Desse modo, o tripé articulado dá mais firmeza ao propósito da educação. É nesse sentido que o presente trabalho pretende expor uma das diversas formas de extensão realizadas no país, em especial no ensino jurídico: as clínicas jurídicas. São núcleos de prática jurídica que combinam a teoria – adquirida no tripé ensino, nas salas de aula – com a prática. Modelo de extensão que possibilita a formação de profissionais do Direito competentes e responsáveis, a desenvolver habilidades e valores de interação coletiva e o atendimento à população mais necessitada.

Pretende-se apontar as possibilidades e limitações, visando analisar um caso específico, o Núcleo de Prática Jurídica – NPJ do Centro de Ciências Jurídicas – CCJ da Universidade Federal de Santa Catarina – UFSC (NPJ/CCJ/UFSC[3]).
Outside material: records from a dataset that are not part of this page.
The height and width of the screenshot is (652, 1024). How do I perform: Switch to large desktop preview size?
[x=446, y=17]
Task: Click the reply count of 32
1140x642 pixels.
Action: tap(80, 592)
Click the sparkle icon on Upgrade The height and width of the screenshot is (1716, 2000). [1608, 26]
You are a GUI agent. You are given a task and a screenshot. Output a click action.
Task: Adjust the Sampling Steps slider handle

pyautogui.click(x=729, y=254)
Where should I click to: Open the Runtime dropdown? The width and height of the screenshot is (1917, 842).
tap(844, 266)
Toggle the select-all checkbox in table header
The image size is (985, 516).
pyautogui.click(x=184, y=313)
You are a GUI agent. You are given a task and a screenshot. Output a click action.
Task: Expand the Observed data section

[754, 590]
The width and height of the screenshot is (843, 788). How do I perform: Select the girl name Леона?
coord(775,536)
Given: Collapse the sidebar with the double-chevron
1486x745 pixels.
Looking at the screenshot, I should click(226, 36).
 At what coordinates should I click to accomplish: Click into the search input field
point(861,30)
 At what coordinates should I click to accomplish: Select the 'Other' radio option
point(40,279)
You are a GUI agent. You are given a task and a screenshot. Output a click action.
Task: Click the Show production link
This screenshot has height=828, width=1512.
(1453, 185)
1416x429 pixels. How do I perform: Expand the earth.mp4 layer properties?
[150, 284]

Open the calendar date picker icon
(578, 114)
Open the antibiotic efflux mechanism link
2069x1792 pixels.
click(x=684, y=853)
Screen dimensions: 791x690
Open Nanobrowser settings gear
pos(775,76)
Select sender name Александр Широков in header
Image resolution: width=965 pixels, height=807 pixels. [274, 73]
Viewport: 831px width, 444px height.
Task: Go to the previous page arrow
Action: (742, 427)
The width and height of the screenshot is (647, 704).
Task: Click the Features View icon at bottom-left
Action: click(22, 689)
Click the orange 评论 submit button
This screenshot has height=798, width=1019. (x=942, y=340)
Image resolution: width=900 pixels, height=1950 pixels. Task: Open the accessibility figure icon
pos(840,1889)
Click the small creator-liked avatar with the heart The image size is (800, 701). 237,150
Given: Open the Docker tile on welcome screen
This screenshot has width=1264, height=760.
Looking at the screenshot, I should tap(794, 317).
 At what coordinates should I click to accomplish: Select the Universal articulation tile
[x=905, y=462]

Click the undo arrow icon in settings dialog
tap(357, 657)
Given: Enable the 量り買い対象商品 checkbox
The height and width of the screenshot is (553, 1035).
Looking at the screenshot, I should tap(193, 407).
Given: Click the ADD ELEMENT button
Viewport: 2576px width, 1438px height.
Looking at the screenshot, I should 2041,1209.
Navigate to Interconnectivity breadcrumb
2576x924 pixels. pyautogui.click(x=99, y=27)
Análise feita a partir dos estudos realizados por Ana Mara França MACHADO e Rafael Francisco ALVES (2006) de várias universidades estadunidenses, visando identificar semelhanças e diferenças entre o que está consolidado nos Estados Unidos da América – EUA e o que temos no Brasil, com a abordagem específica do NPJ/CCJ/UFSC.

Por fim, tentando compreender o Direito como um campo em disputa, vislumbra-se que o ensino jurídico positivista e formalista – voltado para um viés tecnicista e lógico-formal – encontra alternativas. Fugindo da ideia de um Estado detentor do monopólio da produção de normatividade, a teoria crítica do direito, na abordagem da Teoria Dialética do Direito de Roberto Lyra Filho, possibilita uma visão de Direito marcado por contradições e lutas constantes, onde há espaço para disputas institucionais e para a transformação social. Nesse sentido, a advocacia popular contribui para traduzir os anseios da população hipossuficiente e dar respostas às demandas sociais mais urgentes.

2 POSSIBILIDADES DAS CLÍNICAS JURÍDICAS: OS DOIS LADOS DE UM MÉTODO DE APRENDIZADO

É pacífico entre educadores que métodos diferentes de aprendizado proporcionam maior capacidade de articulação entre teoria e prática. Definitivamente, esse é o caso das clínicas jurídicas. Espaços de aprendizado que promovem o intercâmbio dos conhecimentos adquiridos em sala de aula com a realidade prática. Isto é, o momento em que ensino, pesquisa e extensão dialogam.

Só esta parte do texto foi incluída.